DPN发病机制复杂,涉及多个基因及信号通路,包括神经炎症、晚期糖基化终末产物堆积等[10],而周围神经系统中形成神经轴突髓鞘的SCs因其能够在神经修复和再生中起到关键作用,被认为是DPN的主要靶点[11]。网络药理学结果表明,鸡血藤通过影响糖尿病的晚期糖基化终末产物通路作用于IL-6、STAT3、AKT、MAPK1、JUN等靶点从而起到治疗DPN的作用,分子对接实验证实FMNT与以上靶点均有较好的结合。文献研究表明,长期高血糖会使葡萄糖与蛋白质氨基反应的产物不断堆积生成不可逆的糖基化产物,即AGEs,堆积在周围神经表面,与细胞表面的受体,如RAGEs结合,引起下游一系列有害信号级联,包括预测靶点中IL-6、STAT3涉及的炎症相关通路,如NF κB信号通路[12],以及AKT、JUN涉及的凋亡相关通路[13],最终造成SCs凋亡。IL-6是NF κB下游的炎症指标,其表达水平在DPN患者体内显著升高[14]。当周围神经损伤时,损伤部位近端轴突观察到磷酸化的STAT3,存在STAT3-IL-6信号轴将免疫反应从SCs传递到感觉神经元[15];此外,在高糖环境下的SCs中也观察到磷酸化STAT3表达升高[16]。因此本研究对糖尿病中AGE-RAGEs信号通路的下游炎症相关通路即STAT3-NF κB通路进行了实验验证。
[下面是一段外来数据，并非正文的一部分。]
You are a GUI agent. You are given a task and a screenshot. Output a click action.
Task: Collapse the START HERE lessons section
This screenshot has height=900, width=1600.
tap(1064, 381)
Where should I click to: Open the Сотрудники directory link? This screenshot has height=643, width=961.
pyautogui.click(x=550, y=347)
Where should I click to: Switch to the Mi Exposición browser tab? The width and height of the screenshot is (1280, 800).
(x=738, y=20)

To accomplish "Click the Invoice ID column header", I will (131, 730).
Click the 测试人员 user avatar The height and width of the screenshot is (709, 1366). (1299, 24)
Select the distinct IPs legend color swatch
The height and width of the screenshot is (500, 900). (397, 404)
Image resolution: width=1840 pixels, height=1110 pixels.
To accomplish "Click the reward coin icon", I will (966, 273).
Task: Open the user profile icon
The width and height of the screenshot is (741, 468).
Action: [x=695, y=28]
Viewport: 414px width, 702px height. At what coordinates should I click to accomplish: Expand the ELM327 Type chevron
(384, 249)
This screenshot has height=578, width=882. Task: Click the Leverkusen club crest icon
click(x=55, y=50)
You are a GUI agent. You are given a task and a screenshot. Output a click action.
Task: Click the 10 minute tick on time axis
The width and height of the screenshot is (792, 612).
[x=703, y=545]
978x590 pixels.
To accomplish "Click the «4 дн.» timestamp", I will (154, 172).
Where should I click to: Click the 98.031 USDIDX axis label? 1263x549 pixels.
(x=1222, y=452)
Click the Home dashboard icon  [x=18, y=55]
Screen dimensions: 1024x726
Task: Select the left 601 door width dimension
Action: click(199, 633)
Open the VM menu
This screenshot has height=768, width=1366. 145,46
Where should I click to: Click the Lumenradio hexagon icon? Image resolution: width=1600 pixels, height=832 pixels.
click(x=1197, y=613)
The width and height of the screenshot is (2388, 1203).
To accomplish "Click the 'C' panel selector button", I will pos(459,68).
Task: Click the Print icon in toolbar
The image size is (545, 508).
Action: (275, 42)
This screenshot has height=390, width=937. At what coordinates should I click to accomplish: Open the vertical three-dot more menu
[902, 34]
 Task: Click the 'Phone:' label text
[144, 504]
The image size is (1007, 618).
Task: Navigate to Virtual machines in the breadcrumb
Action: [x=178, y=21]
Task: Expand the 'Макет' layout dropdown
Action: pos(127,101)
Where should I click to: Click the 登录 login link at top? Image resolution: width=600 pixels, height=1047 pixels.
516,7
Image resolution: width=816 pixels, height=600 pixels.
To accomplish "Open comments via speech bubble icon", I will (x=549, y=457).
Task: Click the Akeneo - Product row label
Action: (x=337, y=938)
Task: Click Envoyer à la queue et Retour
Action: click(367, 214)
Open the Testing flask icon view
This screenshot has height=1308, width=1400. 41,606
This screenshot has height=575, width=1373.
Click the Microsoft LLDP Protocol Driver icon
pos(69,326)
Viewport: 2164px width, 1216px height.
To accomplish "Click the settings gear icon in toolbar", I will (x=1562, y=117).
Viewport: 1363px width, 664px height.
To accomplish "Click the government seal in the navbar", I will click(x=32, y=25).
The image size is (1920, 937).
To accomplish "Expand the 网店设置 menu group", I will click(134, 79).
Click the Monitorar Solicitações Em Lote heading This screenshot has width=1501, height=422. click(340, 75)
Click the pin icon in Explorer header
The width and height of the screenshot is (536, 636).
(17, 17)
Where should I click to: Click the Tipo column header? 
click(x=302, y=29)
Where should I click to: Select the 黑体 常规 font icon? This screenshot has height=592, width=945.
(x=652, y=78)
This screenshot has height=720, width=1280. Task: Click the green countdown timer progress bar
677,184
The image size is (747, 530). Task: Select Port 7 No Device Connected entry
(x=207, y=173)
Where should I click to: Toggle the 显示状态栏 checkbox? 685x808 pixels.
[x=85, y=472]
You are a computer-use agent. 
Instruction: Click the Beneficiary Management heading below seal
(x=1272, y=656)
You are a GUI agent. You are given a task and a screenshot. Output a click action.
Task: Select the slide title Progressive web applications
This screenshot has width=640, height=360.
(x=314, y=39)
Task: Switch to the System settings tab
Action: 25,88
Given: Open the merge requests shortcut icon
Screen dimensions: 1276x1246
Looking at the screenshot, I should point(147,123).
在本研究中,采用DPN细胞模型—高糖环境下SCs,探讨鸡血藤中主要化合物FMNT的作用。实验结果表明,高糖环境增加了SCs的炎症因子IL-6和TNF-α的表达,增加p-NF κB表达量,虽未影响非磷酸化的STAT3表达量,但显著提高了p-STAT3水平,意味着STAT3-NF κB炎症通路被激活,导致SCs细胞活力降低,凋亡增加。而经FMNT处理后,逆转了高糖带来的不利影响,增加高糖环境下SCs的细胞活力,减少了SCs凋亡,说明FMNT可以保护高糖环境下的SCs,这与抑制STAT3-NF κB通路减少炎症因子有关。

鸡血藤作为临床常用于治疗DPN的药物,其疗效显著,但其发挥作用的物质基础及作用机制并不明晰。通过本研究对鸡血藤水煎液进行了化学成分鉴定,并运用了网络药理学研究方法,建立了“化合物—靶点—通路”网络,对鸡血藤作用于DPN的作用机制进行了探究。但由于网络药理学方法从理论层面预测鸡血藤的作用机制较为宽泛且针对性不强,本研究只对STAT3-NF κB信号进行了初步验证,但该通路是否是治疗DPN的主要通路?通过通路的阻断或基因敲高或敲低将能更加明晰其作用机制。其他作用机制是否也参与发挥作用,尚需进一步深入研究。